Directive a | Transcribe the stretch of the listing from the line containing "Dispersor Hidráulico (294, 2418)" through the end of the listing, with no changes.

## Start Extract provided

Rav Saadiah Gaon was living in Egypt when he was invited to become the head of the yeshivah in Sura in what is now Iraq (and thereby assume the honorary title of Gaon). His first immediate responsibility as the new rosh yeshivah, one all too familiar to modern-day roshei yeshivah, was to raise money for his yeshivah.

Rav Saadiah wasted no time. He approached one of the wealthy Jewish merchants of the Egyptian Jewish community and secured an extremely large donation. The man had one request. He wanted a plaque bearing his name affixed to the aron kodesh, the holy ark of the great and famous yeshivah of Sura. Rav Saadiah agreed, and the man turned over the funds.

When he arrived in Sura, Rav Saadiah discovered that a plaque bearing someone else's name was already affixed to the aron kodesh. Someone else had already dedicated the aron kodesh!

Rav Saadiah wrote a letter to the donor from Egypt in which he explained that the Aron Kodesh had a dual significance, symbolizing both the Written Torah and the Oral Torah. It was the receptacle of the Luchos, the Tablets of the Ten Commandments. And it also symbolized the Torah scholar. Our Sages tell us that a person who wants to progress in Torah study should incline his head toward the south when he prays, because the Aron Kodesh was in the southern part of the Heichal, the Sanctuary.

"The aron kodesh in the yeshivah is the place of the Written Torah," he wrote to the donor in Egypt. "It contains the Torah scrolls. But where is the Oral Torah in the yeshivah? It is certainly not in the aron kodesh. It is in the hearts and minds of the rabbis and the students. It is to be found wherever someone is sitting and studying the Torah. By giving a contribution that enables people to sit and learn, you are, in effect, dedicating the aron kodesh of the Oral Law!"

If the Ark symbolized the Torah scholar, what was the significance of the gold covering within and without? The Talmud tells us (Yoma 72b), "Any Torah scholar who is not tocho kebaro, identical inside and out, is no Torah scholar." Just as the Ark was gilded within and without, so must the Torah scholar be a person of genuine character and integrity.

## End Extract provided
## Start Provided records

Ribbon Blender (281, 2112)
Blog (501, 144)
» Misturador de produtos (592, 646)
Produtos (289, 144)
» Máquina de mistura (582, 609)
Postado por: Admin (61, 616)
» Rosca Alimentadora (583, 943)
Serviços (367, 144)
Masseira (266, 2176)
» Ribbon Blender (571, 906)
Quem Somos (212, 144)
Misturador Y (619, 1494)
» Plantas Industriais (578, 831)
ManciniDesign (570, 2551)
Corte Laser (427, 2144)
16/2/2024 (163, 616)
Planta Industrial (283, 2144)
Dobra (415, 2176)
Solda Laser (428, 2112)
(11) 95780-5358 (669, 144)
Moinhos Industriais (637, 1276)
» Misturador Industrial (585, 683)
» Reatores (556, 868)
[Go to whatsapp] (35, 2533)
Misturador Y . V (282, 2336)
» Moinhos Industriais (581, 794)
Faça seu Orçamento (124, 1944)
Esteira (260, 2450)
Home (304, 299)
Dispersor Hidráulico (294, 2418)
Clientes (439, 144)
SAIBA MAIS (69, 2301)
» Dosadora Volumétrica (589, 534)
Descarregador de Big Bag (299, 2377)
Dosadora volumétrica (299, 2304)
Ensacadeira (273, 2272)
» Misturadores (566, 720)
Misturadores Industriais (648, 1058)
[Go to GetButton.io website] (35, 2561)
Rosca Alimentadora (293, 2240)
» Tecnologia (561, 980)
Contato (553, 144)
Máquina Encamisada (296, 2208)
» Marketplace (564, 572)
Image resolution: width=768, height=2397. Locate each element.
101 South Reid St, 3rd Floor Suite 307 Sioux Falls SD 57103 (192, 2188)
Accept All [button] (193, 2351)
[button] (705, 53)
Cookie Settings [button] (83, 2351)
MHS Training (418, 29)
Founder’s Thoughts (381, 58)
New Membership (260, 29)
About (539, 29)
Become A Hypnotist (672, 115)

## End Provided records

Directive b | Restate the passage about Rav Saadiah Gaon and the aron kodesh word for word, from start to finish.

Answer a |
Dispersor Hidráulico (294, 2418)
Clientes (439, 144)
SAIBA MAIS (69, 2301)
» Dosadora Volumétrica (589, 534)
Descarregador de Big Bag (299, 2377)
Dosadora volumétrica (299, 2304)
Ensacadeira (273, 2272)
» Misturadores (566, 720)
Misturadores Industriais (648, 1058)
[Go to GetButton.io website] (35, 2561)
Rosca Alimentadora (293, 2240)
» Tecnologia (561, 980)
Contato (553, 144)
Máquina Encamisada (296, 2208)
» Marketplace (564, 572)
Image resolution: width=768, height=2397. Locate each element.
101 South Reid St, 3rd Floor Suite 307 Sioux Falls SD 57103 (192, 2188)
Accept All [button] (193, 2351)
[button] (705, 53)
Cookie Settings [button] (83, 2351)
MHS Training (418, 29)
Founder’s Thoughts (381, 58)
New Membership (260, 29)
About (539, 29)
Become A Hypnotist (672, 115)

Answer b |
Rav Saadiah Gaon was living in Egypt when he was invited to become the head of the yeshivah in Sura in what is now Iraq (and thereby assume the honorary title of Gaon). His first immediate responsibility as the new rosh yeshivah, one all too familiar to modern-day roshei yeshivah, was to raise money for his yeshivah.

Rav Saadiah wasted no time. He approached one of the wealthy Jewish merchants of the Egyptian Jewish community and secured an extremely large donation. The man had one request. He wanted a plaque bearing his name affixed to the aron kodesh, the holy ark of the great and famous yeshivah of Sura. Rav Saadiah agreed, and the man turned over the funds.

When he arrived in Sura, Rav Saadiah discovered that a plaque bearing someone else's name was already affixed to the aron kodesh. Someone else had already dedicated the aron kodesh!

Rav Saadiah wrote a letter to the donor from Egypt in which he explained that the Aron Kodesh had a dual significance, symbolizing both the Written Torah and the Oral Torah. It was the receptacle of the Luchos, the Tablets of the Ten Commandments. And it also symbolized the Torah scholar. Our Sages tell us that a person who wants to progress in Torah study should incline his head toward the south when he prays, because the Aron Kodesh was in the southern part of the Heichal, the Sanctuary.

"The aron kodesh in the yeshivah is the place of the Written Torah," he wrote to the donor in Egypt. "It contains the Torah scrolls. But where is the Oral Torah in the yeshivah? It is certainly not in the aron kodesh. It is in the hearts and minds of the rabbis and the students. It is to be found wherever someone is sitting and studying the Torah. By giving a contribution that enables people to sit and learn, you are, in effect, dedicating the aron kodesh of the Oral Law!"

If the Ark symbolized the Torah scholar, what was the significance of the gold covering within and without? The Talmud tells us (Yoma 72b), "Any Torah scholar who is not tocho kebaro, identical inside and out, is no Torah scholar." Just as the Ark was gilded within and without, so must the Torah scholar be a person of genuine character and integrity.